(Saved data entries)
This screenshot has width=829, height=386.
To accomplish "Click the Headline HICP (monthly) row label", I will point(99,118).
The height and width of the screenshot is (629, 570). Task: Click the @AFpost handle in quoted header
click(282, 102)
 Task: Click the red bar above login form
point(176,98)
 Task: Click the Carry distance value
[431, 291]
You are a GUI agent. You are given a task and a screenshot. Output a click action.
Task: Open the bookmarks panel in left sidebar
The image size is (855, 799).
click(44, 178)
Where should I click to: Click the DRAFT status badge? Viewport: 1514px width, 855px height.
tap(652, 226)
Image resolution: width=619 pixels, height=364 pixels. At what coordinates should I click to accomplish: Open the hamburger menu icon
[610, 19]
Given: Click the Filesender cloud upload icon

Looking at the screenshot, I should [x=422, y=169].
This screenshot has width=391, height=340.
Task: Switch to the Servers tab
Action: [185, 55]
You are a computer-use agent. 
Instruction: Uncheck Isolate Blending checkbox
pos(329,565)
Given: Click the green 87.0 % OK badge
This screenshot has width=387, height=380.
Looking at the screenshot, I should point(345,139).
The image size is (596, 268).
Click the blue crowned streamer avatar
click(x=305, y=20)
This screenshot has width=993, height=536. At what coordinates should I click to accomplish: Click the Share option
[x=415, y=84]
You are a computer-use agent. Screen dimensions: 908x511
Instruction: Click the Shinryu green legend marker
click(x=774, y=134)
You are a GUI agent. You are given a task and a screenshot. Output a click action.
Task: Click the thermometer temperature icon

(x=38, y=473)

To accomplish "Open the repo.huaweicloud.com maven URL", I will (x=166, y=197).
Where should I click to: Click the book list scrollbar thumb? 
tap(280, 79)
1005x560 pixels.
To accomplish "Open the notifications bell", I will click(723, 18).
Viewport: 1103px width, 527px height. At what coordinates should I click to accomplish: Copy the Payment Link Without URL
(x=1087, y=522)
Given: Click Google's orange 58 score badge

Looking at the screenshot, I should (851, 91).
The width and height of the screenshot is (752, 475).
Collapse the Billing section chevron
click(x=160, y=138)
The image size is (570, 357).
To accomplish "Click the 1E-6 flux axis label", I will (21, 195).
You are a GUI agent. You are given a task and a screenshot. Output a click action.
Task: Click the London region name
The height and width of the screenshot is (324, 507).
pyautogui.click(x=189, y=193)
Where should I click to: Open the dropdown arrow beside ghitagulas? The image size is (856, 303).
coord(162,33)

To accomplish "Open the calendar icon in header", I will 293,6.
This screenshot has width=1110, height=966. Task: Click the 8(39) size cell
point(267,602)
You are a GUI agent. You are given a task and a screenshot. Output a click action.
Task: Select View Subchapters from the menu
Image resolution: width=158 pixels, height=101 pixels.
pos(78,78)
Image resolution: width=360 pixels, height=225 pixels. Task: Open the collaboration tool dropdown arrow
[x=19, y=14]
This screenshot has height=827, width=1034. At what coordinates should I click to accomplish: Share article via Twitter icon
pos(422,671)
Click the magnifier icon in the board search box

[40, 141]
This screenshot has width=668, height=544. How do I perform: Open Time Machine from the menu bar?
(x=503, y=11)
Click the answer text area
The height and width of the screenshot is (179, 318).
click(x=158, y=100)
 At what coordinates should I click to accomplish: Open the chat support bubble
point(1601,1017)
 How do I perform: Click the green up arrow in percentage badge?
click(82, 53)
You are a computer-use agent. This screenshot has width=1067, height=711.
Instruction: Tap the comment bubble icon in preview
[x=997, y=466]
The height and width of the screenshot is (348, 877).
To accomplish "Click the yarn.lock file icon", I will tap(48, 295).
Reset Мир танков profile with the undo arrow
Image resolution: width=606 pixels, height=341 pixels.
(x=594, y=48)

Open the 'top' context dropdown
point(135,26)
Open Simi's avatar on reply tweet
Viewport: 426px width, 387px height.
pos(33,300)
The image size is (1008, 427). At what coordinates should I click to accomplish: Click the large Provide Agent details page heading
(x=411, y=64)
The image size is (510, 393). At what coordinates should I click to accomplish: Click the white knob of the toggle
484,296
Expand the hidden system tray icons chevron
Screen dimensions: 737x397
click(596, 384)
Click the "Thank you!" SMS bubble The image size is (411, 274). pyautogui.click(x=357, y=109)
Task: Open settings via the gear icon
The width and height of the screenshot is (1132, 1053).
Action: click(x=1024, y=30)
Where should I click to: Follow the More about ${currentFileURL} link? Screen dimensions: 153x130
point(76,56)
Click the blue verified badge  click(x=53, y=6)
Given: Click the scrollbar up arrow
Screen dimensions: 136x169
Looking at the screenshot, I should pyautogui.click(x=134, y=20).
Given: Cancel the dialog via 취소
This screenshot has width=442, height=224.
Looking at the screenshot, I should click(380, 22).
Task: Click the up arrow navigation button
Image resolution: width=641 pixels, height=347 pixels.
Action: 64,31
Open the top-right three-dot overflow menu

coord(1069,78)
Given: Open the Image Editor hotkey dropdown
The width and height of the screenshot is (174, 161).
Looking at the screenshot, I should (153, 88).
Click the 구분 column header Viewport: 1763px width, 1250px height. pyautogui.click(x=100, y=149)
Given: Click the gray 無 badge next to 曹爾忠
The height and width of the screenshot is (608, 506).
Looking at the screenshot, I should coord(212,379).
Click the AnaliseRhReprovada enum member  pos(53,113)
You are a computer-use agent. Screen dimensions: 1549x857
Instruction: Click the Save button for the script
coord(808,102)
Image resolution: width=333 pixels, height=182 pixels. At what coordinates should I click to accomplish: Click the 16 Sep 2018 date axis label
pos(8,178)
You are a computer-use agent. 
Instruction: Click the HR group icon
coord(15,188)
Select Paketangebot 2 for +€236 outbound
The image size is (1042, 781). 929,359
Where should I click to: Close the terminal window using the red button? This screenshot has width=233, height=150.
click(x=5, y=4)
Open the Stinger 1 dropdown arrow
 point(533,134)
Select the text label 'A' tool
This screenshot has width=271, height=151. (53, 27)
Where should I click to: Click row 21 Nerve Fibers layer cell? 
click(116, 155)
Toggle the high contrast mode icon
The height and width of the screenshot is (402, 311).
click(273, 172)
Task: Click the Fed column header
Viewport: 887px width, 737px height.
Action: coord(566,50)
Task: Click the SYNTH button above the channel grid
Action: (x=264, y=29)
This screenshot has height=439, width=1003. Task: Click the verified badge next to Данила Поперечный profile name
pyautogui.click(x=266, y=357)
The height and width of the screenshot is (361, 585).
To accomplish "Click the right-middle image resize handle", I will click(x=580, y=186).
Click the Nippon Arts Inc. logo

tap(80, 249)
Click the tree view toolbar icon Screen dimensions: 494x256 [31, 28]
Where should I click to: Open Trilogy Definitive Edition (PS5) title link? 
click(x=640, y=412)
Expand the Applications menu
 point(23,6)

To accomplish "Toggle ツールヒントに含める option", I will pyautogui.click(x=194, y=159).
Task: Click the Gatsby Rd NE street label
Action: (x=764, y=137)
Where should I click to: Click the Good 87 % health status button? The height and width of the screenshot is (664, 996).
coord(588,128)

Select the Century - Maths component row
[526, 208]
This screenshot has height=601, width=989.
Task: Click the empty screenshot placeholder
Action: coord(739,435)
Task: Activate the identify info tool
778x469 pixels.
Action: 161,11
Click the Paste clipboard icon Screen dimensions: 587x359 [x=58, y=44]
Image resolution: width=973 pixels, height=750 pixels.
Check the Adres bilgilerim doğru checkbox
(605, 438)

■ **Problem details**
Using the records above, filter out every line that lacks the string "computer" and copy the rest.

■ **Problem solution**
You are a computer-use agent. 
You are a computer-use agent. Screen dimensions: 908x511
You are a computer-use agent. This screenshot has width=1067, height=711.
You are a computer-use agent. Screen dimensions: 1549x857
You are a computer-use agent. 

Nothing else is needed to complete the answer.